Yarowsky Algorithm

Jump to navigation Jump to search

A Yarowsky Algorithm is a Bootstrapped Self-Trained Learning Algorithm that replicates the one proposed in (Yarowsky, 1995).



  • http://en.wikipedia.org/wiki/Yarowsky_algorithm
    • In computational linguistics the Yarowsky algorithm is an unsupervised learning algorithm for word sense disambiguation that uses the "one sense per collocation” and the "one sense per discourse" properties of human languages for word sense disambiguation. From observation, words tend to exhibit only one sense in most given discourse and in a given collocation.
    • The algorithm starts with a large, untagged corpus, in which it identifies examples of the given polysemous word, and stores all the relevant sentences as lines. For instance, Yarowsky uses the word "plant" in his 1995 paper to demonstrate the algorithm.

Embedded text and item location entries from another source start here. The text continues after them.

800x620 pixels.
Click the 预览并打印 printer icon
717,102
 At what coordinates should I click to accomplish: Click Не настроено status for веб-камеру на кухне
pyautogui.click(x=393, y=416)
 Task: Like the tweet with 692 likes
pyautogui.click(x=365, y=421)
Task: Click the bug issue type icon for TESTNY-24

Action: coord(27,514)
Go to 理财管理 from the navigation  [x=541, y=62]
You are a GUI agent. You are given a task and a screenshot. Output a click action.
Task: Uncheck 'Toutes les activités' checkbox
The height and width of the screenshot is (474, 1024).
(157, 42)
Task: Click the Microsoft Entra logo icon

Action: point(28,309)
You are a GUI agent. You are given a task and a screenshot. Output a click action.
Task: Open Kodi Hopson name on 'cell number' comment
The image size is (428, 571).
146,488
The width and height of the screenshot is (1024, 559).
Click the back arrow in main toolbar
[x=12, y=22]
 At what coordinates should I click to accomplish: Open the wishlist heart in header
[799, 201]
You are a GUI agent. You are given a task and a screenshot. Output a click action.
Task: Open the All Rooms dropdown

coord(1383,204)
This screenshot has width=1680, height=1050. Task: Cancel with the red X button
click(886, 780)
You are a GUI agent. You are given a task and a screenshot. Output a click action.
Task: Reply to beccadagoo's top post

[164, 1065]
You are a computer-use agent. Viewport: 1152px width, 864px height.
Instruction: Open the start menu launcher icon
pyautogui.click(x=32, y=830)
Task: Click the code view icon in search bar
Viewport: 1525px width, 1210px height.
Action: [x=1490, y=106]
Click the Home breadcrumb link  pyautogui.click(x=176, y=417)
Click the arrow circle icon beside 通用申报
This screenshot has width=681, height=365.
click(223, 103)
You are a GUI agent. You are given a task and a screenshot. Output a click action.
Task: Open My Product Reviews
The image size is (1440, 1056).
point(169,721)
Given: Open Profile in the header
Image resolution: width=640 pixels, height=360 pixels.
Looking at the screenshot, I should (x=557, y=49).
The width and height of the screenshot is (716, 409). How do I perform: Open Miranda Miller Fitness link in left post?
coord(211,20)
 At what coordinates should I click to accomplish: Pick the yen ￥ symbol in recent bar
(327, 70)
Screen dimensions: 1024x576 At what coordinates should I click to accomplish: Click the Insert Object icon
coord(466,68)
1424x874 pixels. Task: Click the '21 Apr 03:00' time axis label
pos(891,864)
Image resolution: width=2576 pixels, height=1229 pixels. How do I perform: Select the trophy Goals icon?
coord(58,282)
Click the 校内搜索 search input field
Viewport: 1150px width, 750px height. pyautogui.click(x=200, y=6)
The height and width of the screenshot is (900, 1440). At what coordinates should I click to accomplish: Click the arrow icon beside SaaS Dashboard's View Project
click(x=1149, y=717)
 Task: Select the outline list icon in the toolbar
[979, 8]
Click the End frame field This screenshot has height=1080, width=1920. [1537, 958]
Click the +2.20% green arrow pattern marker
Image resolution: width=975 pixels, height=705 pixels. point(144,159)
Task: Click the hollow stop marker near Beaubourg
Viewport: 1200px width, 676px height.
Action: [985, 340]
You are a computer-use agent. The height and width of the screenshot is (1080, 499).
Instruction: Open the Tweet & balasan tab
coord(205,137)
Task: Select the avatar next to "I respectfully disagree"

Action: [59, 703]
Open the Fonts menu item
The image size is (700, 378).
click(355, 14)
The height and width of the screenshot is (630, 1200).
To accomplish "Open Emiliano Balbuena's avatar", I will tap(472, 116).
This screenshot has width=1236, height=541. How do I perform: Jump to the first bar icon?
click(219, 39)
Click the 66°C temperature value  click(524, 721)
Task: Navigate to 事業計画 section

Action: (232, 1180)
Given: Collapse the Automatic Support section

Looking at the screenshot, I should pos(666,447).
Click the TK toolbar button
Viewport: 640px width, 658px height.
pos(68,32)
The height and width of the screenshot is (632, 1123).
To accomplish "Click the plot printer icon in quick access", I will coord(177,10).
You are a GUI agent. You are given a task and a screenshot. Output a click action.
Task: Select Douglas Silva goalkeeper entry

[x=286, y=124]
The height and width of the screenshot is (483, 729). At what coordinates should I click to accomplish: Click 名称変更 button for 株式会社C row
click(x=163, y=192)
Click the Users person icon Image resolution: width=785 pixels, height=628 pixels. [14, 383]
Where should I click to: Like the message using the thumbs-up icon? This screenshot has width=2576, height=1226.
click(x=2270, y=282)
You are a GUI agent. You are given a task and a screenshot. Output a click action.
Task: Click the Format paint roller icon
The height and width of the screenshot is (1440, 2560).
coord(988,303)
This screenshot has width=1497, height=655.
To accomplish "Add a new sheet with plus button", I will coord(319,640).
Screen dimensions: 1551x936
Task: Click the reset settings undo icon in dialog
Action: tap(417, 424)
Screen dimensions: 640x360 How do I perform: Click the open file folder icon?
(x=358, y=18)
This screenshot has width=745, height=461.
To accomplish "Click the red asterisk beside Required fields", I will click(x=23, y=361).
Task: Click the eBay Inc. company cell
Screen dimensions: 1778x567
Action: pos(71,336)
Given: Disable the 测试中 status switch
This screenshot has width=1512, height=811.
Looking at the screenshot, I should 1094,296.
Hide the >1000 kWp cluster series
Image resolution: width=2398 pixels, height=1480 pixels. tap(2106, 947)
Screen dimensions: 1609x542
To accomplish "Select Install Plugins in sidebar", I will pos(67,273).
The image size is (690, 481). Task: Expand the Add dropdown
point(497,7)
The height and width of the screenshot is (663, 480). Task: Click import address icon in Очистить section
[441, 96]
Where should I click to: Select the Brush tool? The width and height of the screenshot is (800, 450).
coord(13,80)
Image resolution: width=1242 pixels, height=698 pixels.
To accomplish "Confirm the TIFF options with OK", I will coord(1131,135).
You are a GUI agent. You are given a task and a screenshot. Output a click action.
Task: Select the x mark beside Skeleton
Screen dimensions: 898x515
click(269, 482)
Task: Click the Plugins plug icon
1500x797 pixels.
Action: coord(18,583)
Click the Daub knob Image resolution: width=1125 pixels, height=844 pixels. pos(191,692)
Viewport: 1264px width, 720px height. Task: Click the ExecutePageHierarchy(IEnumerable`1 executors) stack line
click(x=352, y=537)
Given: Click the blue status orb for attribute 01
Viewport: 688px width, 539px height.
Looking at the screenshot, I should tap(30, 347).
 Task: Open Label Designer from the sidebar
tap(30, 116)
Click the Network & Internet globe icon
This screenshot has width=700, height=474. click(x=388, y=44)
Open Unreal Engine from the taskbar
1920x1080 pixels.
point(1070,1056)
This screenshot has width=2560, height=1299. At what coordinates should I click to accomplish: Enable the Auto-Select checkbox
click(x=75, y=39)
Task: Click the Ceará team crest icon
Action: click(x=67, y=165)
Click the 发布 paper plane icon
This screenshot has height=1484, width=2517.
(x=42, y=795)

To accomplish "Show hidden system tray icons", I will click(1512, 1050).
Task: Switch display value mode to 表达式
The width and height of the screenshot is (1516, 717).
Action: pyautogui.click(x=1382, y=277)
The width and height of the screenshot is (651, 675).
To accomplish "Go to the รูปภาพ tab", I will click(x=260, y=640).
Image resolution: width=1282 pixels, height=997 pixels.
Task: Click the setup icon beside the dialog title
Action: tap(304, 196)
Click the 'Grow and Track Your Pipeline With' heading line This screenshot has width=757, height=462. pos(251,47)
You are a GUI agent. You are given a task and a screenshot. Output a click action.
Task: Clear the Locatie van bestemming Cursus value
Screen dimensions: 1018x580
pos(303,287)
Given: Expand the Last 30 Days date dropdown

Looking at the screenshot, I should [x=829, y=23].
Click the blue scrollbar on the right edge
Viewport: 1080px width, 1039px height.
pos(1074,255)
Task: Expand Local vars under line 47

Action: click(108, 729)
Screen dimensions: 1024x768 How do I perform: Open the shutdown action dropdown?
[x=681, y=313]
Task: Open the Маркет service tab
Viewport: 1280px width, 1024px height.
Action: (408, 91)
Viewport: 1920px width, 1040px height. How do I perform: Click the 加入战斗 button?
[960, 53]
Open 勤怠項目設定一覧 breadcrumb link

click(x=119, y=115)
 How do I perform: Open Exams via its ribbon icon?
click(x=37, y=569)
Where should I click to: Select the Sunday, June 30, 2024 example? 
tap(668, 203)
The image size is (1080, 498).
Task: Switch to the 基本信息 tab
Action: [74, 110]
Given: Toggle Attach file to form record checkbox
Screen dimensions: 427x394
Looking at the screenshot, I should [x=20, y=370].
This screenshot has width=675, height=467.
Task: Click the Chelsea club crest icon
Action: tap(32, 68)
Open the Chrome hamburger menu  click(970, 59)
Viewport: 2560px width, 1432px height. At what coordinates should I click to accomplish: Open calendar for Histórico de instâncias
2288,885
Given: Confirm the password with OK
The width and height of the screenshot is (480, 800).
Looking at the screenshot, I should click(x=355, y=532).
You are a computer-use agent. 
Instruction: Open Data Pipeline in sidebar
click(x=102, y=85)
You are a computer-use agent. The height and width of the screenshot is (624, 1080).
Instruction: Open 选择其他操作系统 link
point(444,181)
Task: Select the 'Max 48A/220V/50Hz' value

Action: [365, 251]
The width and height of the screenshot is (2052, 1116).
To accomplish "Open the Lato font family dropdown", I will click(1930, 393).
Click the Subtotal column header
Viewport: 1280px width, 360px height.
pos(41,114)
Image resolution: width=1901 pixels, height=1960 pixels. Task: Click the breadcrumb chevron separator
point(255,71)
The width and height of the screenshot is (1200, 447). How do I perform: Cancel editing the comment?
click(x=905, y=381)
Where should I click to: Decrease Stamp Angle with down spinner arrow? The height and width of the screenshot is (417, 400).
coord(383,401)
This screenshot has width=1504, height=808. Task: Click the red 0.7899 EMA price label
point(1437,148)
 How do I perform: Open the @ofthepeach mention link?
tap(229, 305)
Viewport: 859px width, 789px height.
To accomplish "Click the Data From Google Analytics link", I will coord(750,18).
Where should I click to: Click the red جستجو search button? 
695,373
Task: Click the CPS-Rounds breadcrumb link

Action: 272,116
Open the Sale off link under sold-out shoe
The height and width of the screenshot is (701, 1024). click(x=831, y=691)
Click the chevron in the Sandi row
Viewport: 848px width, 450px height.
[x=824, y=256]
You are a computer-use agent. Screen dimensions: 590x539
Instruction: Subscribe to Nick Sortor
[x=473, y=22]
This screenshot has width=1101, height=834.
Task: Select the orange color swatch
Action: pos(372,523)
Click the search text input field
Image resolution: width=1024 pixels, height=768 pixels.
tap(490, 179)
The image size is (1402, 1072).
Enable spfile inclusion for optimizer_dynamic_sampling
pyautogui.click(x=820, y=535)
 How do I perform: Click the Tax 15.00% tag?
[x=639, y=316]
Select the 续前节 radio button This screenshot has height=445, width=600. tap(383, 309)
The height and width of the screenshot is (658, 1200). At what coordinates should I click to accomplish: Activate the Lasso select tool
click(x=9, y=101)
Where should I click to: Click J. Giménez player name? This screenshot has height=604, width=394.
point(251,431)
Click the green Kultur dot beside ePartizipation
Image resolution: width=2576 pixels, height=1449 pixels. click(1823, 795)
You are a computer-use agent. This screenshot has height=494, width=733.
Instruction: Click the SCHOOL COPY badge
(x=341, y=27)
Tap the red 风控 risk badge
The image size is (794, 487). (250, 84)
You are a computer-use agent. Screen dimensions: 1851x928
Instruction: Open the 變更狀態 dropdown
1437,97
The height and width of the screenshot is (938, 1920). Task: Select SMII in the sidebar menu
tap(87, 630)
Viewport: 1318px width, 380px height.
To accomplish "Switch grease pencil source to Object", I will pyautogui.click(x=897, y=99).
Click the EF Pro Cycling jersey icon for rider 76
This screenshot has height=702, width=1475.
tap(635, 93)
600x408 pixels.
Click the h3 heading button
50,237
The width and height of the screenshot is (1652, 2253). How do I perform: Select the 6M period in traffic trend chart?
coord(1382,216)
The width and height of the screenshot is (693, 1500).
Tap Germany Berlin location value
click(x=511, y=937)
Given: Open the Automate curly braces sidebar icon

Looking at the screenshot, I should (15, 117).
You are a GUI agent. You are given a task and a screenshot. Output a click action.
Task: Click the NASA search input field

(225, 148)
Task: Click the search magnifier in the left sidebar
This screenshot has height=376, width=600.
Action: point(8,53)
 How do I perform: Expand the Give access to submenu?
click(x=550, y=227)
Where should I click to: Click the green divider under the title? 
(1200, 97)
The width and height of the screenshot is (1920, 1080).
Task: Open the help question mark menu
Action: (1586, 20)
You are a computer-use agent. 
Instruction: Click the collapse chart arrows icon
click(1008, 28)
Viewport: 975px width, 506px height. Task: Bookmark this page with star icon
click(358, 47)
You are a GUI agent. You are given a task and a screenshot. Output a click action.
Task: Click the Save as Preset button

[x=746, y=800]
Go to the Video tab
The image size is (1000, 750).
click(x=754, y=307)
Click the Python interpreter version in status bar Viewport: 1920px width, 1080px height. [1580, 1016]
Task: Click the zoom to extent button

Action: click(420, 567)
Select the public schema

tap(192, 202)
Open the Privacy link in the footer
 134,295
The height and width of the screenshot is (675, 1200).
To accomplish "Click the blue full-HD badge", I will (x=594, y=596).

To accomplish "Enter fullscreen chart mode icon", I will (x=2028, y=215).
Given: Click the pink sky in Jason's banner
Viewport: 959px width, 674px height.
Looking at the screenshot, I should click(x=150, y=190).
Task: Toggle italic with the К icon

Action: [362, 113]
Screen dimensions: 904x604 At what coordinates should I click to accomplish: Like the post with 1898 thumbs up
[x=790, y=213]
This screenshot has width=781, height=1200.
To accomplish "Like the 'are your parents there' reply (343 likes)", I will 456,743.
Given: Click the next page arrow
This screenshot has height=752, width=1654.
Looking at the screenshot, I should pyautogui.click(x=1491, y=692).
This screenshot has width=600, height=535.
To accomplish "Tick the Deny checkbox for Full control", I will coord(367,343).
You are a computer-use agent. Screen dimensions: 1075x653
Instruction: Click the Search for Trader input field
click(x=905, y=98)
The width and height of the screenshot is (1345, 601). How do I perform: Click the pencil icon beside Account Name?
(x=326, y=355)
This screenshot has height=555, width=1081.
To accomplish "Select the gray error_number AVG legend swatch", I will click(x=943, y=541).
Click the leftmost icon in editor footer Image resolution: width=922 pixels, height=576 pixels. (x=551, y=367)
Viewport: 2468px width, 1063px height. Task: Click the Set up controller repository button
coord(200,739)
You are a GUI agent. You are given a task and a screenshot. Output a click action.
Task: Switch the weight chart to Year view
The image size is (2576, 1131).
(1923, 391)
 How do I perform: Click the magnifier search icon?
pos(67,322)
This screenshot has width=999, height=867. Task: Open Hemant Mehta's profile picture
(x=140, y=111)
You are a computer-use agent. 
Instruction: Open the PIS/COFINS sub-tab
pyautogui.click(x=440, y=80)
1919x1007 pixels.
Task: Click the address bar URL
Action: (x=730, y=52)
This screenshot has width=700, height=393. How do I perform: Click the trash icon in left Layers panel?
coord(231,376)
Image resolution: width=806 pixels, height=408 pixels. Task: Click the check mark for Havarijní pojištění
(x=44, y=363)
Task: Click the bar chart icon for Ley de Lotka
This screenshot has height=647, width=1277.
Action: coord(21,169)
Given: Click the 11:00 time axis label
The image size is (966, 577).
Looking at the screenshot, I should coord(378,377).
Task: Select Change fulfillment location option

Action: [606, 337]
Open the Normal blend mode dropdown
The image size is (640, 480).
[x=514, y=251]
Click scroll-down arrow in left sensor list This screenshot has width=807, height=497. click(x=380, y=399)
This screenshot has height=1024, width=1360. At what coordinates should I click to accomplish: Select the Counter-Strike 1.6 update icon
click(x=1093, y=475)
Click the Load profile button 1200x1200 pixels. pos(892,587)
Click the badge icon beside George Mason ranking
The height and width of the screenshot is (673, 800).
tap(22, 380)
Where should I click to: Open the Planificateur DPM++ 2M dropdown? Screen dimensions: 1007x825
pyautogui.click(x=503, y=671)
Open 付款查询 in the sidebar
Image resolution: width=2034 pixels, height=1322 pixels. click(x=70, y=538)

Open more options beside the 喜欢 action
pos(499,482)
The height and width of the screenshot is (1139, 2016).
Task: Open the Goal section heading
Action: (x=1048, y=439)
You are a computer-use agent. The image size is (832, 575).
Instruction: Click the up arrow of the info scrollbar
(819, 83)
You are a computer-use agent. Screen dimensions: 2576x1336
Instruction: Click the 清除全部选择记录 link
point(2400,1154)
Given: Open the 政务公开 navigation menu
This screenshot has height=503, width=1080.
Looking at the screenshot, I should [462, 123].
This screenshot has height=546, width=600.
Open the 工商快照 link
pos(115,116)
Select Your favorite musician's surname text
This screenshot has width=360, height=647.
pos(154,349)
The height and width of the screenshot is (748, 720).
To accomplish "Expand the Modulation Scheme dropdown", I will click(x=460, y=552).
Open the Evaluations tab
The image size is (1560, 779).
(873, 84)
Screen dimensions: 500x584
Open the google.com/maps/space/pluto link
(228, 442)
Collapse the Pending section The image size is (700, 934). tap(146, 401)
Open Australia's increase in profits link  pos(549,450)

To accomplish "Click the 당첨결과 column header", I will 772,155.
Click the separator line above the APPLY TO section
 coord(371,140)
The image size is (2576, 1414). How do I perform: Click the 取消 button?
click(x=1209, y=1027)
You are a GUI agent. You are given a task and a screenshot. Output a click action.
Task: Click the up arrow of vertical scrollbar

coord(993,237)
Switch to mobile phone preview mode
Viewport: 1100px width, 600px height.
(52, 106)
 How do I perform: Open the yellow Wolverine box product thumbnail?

If it is assumed that there are two possible senses of the word, the next step is to identify a small number of seed collocations representative of each sense, give each sense a label (i.e. sense A and B), then assign the appropriate label to all training examples containing the seed collocations. In this case, the words "life" and "manufacturing" are chosen as initial seed collocations for senses A and B respectively. The residual examples (85%–98% according to Yarowsky) remain untagged.